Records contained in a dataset

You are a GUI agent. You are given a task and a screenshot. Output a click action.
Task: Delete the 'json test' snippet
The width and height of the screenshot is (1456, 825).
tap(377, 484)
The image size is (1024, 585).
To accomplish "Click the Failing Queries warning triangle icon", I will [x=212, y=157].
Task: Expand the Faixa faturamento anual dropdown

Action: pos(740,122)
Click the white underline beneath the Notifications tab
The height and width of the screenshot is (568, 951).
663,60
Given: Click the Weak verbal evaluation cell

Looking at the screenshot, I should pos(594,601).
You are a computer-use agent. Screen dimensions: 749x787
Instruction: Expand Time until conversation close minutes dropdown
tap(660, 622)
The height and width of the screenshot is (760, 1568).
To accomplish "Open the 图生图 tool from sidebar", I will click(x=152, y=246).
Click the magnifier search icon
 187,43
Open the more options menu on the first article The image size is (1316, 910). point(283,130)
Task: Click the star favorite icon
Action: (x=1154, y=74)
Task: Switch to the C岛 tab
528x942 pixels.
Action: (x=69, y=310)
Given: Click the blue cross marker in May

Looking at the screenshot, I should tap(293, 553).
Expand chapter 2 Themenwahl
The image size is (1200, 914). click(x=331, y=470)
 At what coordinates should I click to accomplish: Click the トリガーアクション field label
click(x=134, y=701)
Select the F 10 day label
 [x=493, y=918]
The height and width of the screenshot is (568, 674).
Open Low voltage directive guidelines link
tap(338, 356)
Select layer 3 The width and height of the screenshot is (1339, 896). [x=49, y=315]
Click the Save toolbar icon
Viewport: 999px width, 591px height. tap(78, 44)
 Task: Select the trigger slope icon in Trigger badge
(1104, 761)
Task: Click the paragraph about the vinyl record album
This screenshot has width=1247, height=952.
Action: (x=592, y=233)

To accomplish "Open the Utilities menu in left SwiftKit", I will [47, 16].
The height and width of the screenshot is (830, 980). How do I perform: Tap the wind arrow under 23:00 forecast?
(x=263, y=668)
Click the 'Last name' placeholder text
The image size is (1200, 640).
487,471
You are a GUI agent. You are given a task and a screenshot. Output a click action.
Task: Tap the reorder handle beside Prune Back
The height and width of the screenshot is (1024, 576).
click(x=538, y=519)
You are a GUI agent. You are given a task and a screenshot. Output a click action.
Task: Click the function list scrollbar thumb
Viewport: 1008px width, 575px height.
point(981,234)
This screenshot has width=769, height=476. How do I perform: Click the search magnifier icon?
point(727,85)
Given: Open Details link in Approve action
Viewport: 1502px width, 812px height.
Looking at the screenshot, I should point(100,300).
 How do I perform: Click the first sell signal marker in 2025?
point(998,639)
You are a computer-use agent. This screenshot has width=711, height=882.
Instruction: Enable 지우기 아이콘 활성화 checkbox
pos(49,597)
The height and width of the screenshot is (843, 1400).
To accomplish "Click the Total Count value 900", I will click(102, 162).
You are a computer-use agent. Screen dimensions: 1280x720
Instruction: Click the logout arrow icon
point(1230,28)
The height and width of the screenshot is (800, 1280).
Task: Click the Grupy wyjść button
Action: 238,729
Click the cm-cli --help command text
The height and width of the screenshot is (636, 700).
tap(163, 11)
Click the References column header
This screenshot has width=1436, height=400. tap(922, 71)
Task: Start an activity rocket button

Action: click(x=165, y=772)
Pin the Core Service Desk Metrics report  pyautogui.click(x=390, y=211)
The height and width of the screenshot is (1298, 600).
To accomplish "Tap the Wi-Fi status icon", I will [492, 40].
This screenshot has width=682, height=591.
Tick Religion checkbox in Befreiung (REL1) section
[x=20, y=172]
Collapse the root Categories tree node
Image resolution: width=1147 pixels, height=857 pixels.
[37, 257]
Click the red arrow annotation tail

> [Work instructions]: Reproduce all of the lines above without changing anything.

> [Answer]:
You are a GUI agent. You are given a task and a screenshot. Output a click action.
Task: Delete the 'json test' snippet
The width and height of the screenshot is (1456, 825).
tap(377, 484)
The image size is (1024, 585).
To accomplish "Click the Failing Queries warning triangle icon", I will [x=212, y=157].
Task: Expand the Faixa faturamento anual dropdown

Action: pos(740,122)
Click the white underline beneath the Notifications tab
The height and width of the screenshot is (568, 951).
663,60
Given: Click the Weak verbal evaluation cell

Looking at the screenshot, I should pos(594,601).
You are a computer-use agent. Screen dimensions: 749x787
Instruction: Expand Time until conversation close minutes dropdown
tap(660, 622)
The height and width of the screenshot is (760, 1568).
To accomplish "Open the 图生图 tool from sidebar", I will click(x=152, y=246).
Click the magnifier search icon
 187,43
Open the more options menu on the first article The image size is (1316, 910). point(283,130)
Task: Click the star favorite icon
Action: (x=1154, y=74)
Task: Switch to the C岛 tab
528x942 pixels.
Action: (x=69, y=310)
Given: Click the blue cross marker in May

Looking at the screenshot, I should tap(293, 553).
Expand chapter 2 Themenwahl
The image size is (1200, 914). click(x=331, y=470)
 At what coordinates should I click to accomplish: Click the トリガーアクション field label
click(x=134, y=701)
Select the F 10 day label
 [x=493, y=918]
The height and width of the screenshot is (568, 674).
Open Low voltage directive guidelines link
tap(338, 356)
Select layer 3 The width and height of the screenshot is (1339, 896). [x=49, y=315]
Click the Save toolbar icon
Viewport: 999px width, 591px height. tap(78, 44)
 Task: Select the trigger slope icon in Trigger badge
(1104, 761)
Task: Click the paragraph about the vinyl record album
This screenshot has width=1247, height=952.
Action: (x=592, y=233)

To accomplish "Open the Utilities menu in left SwiftKit", I will [47, 16].
The height and width of the screenshot is (830, 980). How do I perform: Tap the wind arrow under 23:00 forecast?
(x=263, y=668)
Click the 'Last name' placeholder text
The image size is (1200, 640).
487,471
You are a GUI agent. You are given a task and a screenshot. Output a click action.
Task: Tap the reorder handle beside Prune Back
The height and width of the screenshot is (1024, 576).
click(x=538, y=519)
You are a GUI agent. You are given a task and a screenshot. Output a click action.
Task: Click the function list scrollbar thumb
Viewport: 1008px width, 575px height.
point(981,234)
This screenshot has width=769, height=476. How do I perform: Click the search magnifier icon?
point(727,85)
Given: Open Details link in Approve action
Viewport: 1502px width, 812px height.
Looking at the screenshot, I should point(100,300).
 How do I perform: Click the first sell signal marker in 2025?
point(998,639)
You are a computer-use agent. This screenshot has width=711, height=882.
Instruction: Enable 지우기 아이콘 활성화 checkbox
pos(49,597)
The height and width of the screenshot is (843, 1400).
To accomplish "Click the Total Count value 900", I will click(102, 162).
You are a computer-use agent. Screen dimensions: 1280x720
Instruction: Click the logout arrow icon
point(1230,28)
The height and width of the screenshot is (800, 1280).
Task: Click the Grupy wyjść button
Action: 238,729
Click the cm-cli --help command text
The height and width of the screenshot is (636, 700).
tap(163, 11)
Click the References column header
This screenshot has width=1436, height=400. tap(922, 71)
Task: Start an activity rocket button

Action: click(x=165, y=772)
Pin the Core Service Desk Metrics report  pyautogui.click(x=390, y=211)
The height and width of the screenshot is (1298, 600).
To accomplish "Tap the Wi-Fi status icon", I will [492, 40].
This screenshot has width=682, height=591.
Tick Religion checkbox in Befreiung (REL1) section
[x=20, y=172]
Collapse the root Categories tree node
Image resolution: width=1147 pixels, height=857 pixels.
[37, 257]
Click the red arrow annotation tail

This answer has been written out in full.